JP5737843B2 - 生理活性分子の向上した送達のための方法及び組成物 - Google Patents

Description

関連出願
本出願は、引用をもってその内容をここに援用することとする、２０００年１０月３１日出願の米国仮出願番６０／２４４，４９９号の標題「生理活性分子の向上した送達のための方法及び組成物」の優先権を主張するものである。

発明の背景
生分解性ポリマのマイクロスフィア及びナノスフィアに医薬を封入すると、薬物自体を投与したときに比較して、治療的薬物レベルの維持を長引かせることができる。処方や封入した活性分子によっては、持続的放出を最高で数ヶ月まで、延長させることもできる。しかしながら、数多くの生理活性分子、特にタンパク質は、ポリマ担体にそれらを封入するのに必要な手法により、損傷したり、不安定になる。さらに、荷電し、極性があるという多くのタンパク質の性質のために、ポリマによる薬物担体への封入の程度が制約を受け、最初に投与したときに、封入された生理活性分子の一部が急速に失われる（バースト）ことがある。生分解性ポリマ送達系への生理活性分子の封入は、患者への投与時の免疫応答を刺激するために用いられてきた（ゴムボッツ氏らの米国特許第５，９４２，２５３号を参照されたい）。場合によってはこれは望ましい結果ではあるが、治療を目的とした生理活性分子の送達が目的である場合には、これは望ましくない。このように、生分解性ポリマを用いて送達された生理活性分子の免疫系による認識を低下させることは、治療の場では有利であろう。

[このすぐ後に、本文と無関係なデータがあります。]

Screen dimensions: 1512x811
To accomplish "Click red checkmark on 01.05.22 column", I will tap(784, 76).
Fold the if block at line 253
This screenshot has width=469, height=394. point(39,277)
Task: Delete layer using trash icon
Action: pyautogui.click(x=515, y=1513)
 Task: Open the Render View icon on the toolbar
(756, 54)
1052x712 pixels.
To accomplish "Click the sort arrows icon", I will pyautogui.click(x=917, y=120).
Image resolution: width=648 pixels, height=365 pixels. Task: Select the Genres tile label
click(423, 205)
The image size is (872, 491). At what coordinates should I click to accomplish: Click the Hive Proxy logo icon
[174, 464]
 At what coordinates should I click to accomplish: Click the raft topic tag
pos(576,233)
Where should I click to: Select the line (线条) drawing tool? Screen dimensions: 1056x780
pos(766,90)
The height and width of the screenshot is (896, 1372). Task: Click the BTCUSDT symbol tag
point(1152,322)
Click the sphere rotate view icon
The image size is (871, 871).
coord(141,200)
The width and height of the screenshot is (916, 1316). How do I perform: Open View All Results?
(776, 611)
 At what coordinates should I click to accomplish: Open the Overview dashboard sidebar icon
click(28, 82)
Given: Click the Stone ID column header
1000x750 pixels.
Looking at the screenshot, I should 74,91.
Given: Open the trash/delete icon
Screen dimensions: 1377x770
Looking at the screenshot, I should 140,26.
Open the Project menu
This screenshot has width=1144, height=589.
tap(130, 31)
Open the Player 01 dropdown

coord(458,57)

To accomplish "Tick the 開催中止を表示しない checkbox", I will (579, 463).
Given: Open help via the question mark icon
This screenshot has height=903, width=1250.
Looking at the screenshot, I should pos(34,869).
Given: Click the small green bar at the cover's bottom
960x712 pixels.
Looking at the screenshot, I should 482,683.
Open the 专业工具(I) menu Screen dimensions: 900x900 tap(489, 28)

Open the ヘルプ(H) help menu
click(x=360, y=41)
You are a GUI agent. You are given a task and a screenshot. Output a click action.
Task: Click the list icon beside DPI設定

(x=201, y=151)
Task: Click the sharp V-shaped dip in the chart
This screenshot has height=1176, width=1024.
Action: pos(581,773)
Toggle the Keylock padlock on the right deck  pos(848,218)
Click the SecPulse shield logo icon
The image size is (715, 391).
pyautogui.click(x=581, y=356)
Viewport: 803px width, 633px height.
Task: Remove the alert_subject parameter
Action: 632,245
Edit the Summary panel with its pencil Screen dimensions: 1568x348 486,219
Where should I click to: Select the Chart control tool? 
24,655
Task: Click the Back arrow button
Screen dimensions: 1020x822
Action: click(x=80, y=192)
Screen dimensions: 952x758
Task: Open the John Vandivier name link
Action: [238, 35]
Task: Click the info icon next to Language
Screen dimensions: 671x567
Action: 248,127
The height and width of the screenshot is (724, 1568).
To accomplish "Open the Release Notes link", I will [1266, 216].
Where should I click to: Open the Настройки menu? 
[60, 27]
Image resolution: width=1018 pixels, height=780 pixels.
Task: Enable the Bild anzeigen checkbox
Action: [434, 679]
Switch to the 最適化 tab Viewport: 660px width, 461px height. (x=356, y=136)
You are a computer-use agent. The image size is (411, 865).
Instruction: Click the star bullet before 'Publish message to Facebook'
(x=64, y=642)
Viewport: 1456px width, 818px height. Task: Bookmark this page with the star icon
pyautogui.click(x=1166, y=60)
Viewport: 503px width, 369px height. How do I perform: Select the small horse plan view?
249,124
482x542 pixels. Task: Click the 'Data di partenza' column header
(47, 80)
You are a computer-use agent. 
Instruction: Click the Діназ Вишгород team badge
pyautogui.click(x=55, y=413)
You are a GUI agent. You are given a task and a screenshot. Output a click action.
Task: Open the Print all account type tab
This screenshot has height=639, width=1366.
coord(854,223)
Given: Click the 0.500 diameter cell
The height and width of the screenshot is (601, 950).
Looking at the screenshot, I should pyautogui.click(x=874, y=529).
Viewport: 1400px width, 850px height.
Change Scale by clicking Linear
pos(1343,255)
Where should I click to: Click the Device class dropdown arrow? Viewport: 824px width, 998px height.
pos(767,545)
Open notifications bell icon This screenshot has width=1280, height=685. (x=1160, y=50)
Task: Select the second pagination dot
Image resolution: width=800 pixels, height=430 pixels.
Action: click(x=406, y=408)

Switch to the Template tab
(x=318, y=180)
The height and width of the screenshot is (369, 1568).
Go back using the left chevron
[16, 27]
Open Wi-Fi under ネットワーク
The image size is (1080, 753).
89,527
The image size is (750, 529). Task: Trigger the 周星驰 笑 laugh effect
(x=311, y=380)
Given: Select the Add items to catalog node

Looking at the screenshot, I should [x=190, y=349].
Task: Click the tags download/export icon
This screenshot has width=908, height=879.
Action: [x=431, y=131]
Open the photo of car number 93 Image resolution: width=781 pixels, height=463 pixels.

生理活性分子、特に治療タンパク質（薬物）の一箇所以上のアミノ酸側鎖に、ポリエチレングリコールなどの親水性ポリマを共有結合させて（ペギレーションとして知られるプロセス）修飾することがある（例えばデイビス氏らの米国特許第４，１７９，３３７号；ハリス氏の米国特許第５，４４６，０９０
号、デルガド氏らの米国特許第５，８８０，２５５号を参照されたい）。当業では、このような結合により分子量が見かけ上増加して、修飾された治療タンパク質の血中クリアランス速度が低下することが公知である（例えばキャンブル氏の米国特許第５，３２０，８４０号を参照されたい）が、この先行技術は、ＰＥＧ化タンパク質を用いると、免疫原性を低減できたり、又は、生分解性ポリマ薬物送達系からの放出時間が延長できることは教示していない。また該先行技術は、ＰＥＧ化により、生分解性の薬物送達系中への装薬量を、ＰＥＧ化していない薬物に比べて増加させられることを教示しておらず、また、ＰＥＧ化した成分では、ＰＥＧ化していない薬物に比べて、薬物のバーストを低減できることも教示していない。

発明の概要
本発明は、治療タンパク質、ペプチド及びオリゴヌクレオチドなどの生理活性分子の制御された持続性放出のための新規な製剤を提供するものである。本製剤は、例えばポリ（乳酸）（ＰＬＡ）、ポリ（グリコール酸）（ＰＧＡ）、及びこれらのコポリマなどの生分解性のポリマの組合せから形成されたマイクロ粒子又はナノ粒子に基づく。生理活性分子をポリエチレングリコール又はポリプロピレングリコールなどの親水性ポリマに結合させた後、調剤して固体のマイクロ粒子又はナノ粒子にすることで、放出を制御する。本制御放出製剤は、注射、吸入、鼻孔、又は経口により投与することができる。

従って、本発明の一部として、親水性のポリマを薬物及び治療タンパク質などの生理活性分子に結合させると、薬物担体への封入条件下における分解及び変性から保護できるという点を含め、いくつかの利点があることが発見されている。さらに、封入可能な修飾タンパク質の量が、修飾していないタンパク質に比べて増すため、総投与量を抑えることができ、患者及びメーカに双方にとって有利である。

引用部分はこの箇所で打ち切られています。